Zeynep yorgun halde kendini yanıma bırakacakken, belinden tutup bedenini kendime doğru çektim ve önümde domalmasını sağladım. Bacakları titriyor, o pozisyonda duramayacağını söylüyordu. “Ama benim sıram geldi. Lütfen Zeynep” dedim. Geri bakarak gülümsedi, “Tamam Can. Senin için tamam” dedi. Yüzü Mehmet’e dönüktü. Ne küçük ne büyük olan, mükemmel ölçülere sahip mermer gibi kalçaları; önümde korumasız, tamamen insafıma bırakılmış şekilde açılmıştı. Mayo izi sahneyi çok daha seksi kılıyordu. Amına sertçe girdim. Sikim adeta saplanmıştı. “Ih!” diye bir ses çıktı ağzından.

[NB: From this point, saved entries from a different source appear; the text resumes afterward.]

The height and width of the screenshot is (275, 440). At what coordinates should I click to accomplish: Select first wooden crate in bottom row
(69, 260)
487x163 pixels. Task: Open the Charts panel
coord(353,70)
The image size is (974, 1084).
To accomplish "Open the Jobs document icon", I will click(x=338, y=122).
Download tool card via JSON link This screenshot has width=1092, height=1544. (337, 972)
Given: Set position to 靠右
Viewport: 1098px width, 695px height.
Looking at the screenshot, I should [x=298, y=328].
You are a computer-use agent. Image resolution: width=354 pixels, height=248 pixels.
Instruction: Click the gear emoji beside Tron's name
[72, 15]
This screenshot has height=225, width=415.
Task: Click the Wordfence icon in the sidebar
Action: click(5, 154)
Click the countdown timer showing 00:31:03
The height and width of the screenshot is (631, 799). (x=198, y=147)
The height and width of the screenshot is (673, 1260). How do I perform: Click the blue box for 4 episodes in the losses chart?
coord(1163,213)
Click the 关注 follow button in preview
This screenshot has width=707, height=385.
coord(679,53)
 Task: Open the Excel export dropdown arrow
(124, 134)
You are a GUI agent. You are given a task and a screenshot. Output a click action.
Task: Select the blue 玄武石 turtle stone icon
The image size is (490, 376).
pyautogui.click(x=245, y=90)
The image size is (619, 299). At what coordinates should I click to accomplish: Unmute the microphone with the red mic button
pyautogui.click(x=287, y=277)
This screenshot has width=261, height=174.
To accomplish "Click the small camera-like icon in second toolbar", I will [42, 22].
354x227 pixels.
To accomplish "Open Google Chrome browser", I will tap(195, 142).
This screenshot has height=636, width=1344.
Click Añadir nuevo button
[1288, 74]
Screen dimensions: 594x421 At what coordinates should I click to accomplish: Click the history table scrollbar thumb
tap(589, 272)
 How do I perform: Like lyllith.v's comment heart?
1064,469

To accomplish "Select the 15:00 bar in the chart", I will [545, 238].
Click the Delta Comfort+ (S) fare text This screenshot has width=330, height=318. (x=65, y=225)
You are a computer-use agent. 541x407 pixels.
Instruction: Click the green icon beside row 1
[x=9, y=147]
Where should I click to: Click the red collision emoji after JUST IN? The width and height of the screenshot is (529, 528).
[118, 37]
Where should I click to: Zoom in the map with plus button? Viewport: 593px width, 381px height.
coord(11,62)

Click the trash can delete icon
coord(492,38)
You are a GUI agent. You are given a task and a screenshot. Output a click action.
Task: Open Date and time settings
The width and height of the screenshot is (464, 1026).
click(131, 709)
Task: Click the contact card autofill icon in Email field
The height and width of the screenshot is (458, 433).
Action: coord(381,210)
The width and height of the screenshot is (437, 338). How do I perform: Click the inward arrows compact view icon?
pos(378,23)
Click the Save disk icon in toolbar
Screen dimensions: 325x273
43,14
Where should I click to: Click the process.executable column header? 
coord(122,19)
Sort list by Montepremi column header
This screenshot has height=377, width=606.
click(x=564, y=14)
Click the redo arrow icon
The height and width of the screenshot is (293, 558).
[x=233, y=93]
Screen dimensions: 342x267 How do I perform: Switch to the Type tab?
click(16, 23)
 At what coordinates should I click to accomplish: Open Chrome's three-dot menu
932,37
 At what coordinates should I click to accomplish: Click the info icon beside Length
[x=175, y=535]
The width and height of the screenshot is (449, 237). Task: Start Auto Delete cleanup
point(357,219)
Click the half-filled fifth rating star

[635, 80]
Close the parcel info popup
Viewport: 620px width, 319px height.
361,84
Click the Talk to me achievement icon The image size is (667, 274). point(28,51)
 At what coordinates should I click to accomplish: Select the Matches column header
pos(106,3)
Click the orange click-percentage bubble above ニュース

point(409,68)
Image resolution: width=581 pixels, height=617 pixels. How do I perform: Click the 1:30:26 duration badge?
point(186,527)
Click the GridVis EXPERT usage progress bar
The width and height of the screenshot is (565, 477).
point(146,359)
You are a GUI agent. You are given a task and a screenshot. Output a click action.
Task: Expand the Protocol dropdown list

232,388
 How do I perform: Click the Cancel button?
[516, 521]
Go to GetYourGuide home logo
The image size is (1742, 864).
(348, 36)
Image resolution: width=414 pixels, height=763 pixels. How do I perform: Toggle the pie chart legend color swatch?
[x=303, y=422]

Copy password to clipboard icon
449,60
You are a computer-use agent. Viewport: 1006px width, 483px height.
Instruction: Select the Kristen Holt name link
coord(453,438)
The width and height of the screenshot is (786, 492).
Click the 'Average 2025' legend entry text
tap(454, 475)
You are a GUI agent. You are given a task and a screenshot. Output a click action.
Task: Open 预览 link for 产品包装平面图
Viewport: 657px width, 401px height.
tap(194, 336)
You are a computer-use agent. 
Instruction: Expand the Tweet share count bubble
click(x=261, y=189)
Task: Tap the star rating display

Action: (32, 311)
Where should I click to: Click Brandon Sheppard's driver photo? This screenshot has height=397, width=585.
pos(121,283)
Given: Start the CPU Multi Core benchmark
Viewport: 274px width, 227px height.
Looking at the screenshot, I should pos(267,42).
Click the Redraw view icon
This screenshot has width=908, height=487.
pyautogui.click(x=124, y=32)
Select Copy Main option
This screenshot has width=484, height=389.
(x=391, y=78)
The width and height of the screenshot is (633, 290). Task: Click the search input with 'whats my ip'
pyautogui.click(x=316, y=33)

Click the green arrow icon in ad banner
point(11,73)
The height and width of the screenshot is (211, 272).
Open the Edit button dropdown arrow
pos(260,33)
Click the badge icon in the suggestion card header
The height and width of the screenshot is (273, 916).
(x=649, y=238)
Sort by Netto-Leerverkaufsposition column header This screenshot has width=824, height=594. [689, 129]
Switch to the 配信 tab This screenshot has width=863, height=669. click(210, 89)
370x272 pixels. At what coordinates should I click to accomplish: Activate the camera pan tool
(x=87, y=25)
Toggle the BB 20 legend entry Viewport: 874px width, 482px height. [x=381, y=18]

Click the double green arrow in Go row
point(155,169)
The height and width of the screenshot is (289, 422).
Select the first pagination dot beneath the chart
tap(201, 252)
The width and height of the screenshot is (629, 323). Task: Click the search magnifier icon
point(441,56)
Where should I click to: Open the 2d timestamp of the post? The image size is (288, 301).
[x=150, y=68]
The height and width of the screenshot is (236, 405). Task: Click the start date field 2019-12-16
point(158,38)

Sonra çok hızlı gidip gelmeye başladım. Ben belinden sıkı sıkı kavrayıp amını hoyratça sikerken, Zeynep de vücudunu bana doğru itmiş ve kalçalarını kasıklarıma dayamıştı. Bir müddet sonra tekrar kıvama geldi ve yarrağımın darbeleri karşısında solukları sıklaşarak inlemeye başladı. Gidiş gelişlerimi iyice hızlandırdım. Ama Zeynep’i sikmek o kadar muhteşem, tarifsiz, örneksiz bir şeydi ki; onu öyle rahat rahat bırakmayacaktım. Elini alttan uzatmış taşaklarımı yoğuruyor, bir an önce gelmemi sağlamaya çalışıyordu. Yine de kendimi tutuyordum. Giderek daha zorlaşsa da, bu gece kendimi kontrolde hiç olmadığı kadar başarılıydım. Zeynep’in benden önce orgazm olması da beni bu açıdan rahatlatmıştı.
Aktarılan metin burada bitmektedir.